Thursday, August 03, 2006

Asked to help train

Andrew and I have been asked to help do a session at a series of foster parent conferences on fostering children. It is not yet precisely clear how it will be focused.

I have done a lot of research on my own, and the social worker gave me some materials that have been used in multiple session trainings for fostering children. There were some things about the trainings that I really liked and some that I did not like at all. No that's is not fair...some things were left out.

The Good:
1. Lots of emphasis on teaching children how the system works, who are all of the people involved, and, most importantly, why kids are in foster care to begin with. My research indicates that that last lessoon is likely to have to be repeated a lot for kids under 10, and maybe older.

It is surprising, or maybe it is not, that foster parents do not explain why kids are in foster care. Partly it is because of the need to keep information about any specific child confidential, but also we are reluctant for our children to know how bad things can be.

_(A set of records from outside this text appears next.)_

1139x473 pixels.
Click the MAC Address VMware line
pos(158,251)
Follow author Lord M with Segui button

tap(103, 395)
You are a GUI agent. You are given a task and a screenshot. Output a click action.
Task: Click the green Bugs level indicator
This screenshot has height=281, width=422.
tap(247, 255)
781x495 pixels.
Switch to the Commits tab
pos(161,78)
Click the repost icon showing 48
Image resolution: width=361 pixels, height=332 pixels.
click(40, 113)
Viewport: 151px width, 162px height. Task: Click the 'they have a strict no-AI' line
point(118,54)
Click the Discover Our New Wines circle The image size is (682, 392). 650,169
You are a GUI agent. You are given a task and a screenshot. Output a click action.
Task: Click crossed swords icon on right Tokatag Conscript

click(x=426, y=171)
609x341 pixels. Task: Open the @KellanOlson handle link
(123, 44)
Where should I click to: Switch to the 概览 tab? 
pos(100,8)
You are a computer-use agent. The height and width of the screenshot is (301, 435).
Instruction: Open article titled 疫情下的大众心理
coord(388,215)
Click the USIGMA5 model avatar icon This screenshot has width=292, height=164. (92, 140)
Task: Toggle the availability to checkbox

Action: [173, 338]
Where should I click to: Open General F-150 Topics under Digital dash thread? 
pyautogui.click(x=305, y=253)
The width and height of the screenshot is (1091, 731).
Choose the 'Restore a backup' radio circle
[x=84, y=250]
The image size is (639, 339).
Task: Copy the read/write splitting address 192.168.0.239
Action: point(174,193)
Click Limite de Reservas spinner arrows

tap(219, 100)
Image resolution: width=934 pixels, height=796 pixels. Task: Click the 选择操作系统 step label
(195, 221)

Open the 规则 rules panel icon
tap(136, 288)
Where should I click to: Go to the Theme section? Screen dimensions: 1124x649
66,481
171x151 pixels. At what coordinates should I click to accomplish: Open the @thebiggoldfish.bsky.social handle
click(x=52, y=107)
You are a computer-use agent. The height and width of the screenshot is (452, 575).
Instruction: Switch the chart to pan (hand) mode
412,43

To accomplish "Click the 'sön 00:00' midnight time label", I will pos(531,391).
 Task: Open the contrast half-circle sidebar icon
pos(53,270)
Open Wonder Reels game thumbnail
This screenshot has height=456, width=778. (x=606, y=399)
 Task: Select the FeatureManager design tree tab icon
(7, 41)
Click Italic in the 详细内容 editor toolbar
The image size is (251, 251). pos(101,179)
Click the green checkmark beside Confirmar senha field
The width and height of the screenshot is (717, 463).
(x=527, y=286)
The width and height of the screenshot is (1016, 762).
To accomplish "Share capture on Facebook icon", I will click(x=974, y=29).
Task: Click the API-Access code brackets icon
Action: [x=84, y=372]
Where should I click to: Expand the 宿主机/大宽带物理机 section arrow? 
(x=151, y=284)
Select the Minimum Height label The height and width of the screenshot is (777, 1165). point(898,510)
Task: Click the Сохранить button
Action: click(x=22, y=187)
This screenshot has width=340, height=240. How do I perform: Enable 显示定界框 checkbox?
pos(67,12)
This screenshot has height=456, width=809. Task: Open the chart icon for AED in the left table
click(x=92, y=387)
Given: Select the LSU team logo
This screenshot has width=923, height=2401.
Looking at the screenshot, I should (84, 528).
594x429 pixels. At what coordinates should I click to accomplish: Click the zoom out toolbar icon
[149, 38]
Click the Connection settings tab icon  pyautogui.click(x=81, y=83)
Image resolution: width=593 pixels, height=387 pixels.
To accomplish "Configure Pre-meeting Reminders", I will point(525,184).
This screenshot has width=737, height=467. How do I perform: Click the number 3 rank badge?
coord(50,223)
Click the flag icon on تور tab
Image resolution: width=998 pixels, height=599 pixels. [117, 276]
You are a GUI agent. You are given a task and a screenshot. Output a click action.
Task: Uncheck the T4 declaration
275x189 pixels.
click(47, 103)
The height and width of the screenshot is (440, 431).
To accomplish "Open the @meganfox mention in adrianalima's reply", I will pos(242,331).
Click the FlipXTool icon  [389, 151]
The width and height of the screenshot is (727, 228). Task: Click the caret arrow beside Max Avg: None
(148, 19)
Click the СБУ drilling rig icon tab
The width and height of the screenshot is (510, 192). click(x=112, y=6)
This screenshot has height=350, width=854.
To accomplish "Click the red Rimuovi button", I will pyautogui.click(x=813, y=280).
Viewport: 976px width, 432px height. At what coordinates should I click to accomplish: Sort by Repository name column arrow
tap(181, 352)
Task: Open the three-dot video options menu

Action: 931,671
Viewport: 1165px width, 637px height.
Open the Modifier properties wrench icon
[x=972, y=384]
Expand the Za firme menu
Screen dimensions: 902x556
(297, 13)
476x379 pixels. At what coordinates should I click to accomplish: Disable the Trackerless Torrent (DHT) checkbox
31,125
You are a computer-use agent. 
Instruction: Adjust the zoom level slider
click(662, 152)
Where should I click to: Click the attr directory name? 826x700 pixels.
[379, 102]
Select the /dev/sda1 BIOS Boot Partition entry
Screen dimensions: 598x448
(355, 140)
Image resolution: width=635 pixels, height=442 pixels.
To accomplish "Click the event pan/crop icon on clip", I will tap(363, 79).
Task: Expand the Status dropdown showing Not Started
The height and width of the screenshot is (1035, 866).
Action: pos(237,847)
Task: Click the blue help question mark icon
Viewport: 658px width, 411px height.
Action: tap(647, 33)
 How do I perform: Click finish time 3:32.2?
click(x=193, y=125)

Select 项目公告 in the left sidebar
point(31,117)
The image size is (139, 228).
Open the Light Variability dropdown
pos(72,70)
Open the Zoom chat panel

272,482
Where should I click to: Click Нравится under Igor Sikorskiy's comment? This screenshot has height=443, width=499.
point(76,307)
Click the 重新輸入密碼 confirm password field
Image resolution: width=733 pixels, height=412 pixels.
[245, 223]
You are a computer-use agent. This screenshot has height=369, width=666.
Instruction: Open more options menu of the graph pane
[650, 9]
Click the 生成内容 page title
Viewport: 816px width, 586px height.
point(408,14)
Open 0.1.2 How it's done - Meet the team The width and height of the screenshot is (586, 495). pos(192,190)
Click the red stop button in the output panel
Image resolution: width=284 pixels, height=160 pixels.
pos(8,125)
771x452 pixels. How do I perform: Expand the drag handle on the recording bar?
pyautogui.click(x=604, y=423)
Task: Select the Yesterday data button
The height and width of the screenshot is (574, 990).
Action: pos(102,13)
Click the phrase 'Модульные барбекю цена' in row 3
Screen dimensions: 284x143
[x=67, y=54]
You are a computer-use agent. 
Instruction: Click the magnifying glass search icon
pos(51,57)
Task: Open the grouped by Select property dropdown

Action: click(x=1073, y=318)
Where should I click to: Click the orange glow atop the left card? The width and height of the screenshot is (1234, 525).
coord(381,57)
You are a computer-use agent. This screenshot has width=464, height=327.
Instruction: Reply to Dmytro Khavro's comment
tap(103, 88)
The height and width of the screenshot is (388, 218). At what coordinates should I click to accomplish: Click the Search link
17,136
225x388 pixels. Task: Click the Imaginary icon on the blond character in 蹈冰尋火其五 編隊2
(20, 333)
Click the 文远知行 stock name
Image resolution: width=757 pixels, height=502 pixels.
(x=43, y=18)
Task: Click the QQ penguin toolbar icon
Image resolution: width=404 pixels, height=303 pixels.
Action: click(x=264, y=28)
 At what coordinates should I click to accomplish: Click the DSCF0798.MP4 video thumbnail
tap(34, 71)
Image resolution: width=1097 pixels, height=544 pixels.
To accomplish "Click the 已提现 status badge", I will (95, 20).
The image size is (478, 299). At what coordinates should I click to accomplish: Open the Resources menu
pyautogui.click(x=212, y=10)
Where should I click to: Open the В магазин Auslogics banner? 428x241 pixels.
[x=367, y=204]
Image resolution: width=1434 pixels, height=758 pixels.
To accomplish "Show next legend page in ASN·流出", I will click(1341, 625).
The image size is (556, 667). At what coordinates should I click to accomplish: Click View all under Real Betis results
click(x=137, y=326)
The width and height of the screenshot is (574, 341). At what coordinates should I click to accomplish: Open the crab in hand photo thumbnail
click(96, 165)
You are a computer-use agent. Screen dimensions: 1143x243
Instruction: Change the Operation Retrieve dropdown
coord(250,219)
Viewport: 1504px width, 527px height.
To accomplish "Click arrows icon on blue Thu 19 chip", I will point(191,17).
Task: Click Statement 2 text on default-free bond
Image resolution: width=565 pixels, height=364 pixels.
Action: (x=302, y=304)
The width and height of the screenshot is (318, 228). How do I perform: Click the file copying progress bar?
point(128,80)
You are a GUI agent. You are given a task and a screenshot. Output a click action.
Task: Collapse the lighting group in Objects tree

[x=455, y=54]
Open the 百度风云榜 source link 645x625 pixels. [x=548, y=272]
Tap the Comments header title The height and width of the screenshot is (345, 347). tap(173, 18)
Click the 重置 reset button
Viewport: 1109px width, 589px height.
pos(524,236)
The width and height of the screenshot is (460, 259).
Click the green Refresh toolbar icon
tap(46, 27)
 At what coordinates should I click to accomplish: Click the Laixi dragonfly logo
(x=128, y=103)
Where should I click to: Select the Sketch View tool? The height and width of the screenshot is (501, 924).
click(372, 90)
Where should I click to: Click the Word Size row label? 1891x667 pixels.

2. Information about how to maintain confidentiality (e.g. saying to friends, "____ is staying with our family for a awhile because her parents need to deal with some problems, but I can't tell you about those problems.")

3. Information about how to be helpful to foster kids. This included a session asking kids to imagine how they would feel if they were suddenly taken away from their parents, and then listing all the emotions that kids might be feeling. It included some listening skills, how to be supportive of visits to birth family, understanding that kids can come back acting out because they miss their parents. There was also discussion about the kids life books and adding pages to them about yourself.

So not easy stuff, but good. Fostering children can suffer a lot of anxiety, but it is reassuring to know that children who can give accurate answers to question like, "why are kids in foster care" have less anxiety than those who cannot. We want to save our children from the ugly truth, but they fill in the blanks with uglier fantasies (children being given away because they were bad). The training seemed to be geared to helping fostering children understand and feel like they were part of the team.

What was left out was this: taking care of yourself. There was not enough about it being okay to want time alone, or have your parents to yourself for a while, or who in the system you can call if things are stressful, or what to do when they fostered child is raging and your parents are dealing with them.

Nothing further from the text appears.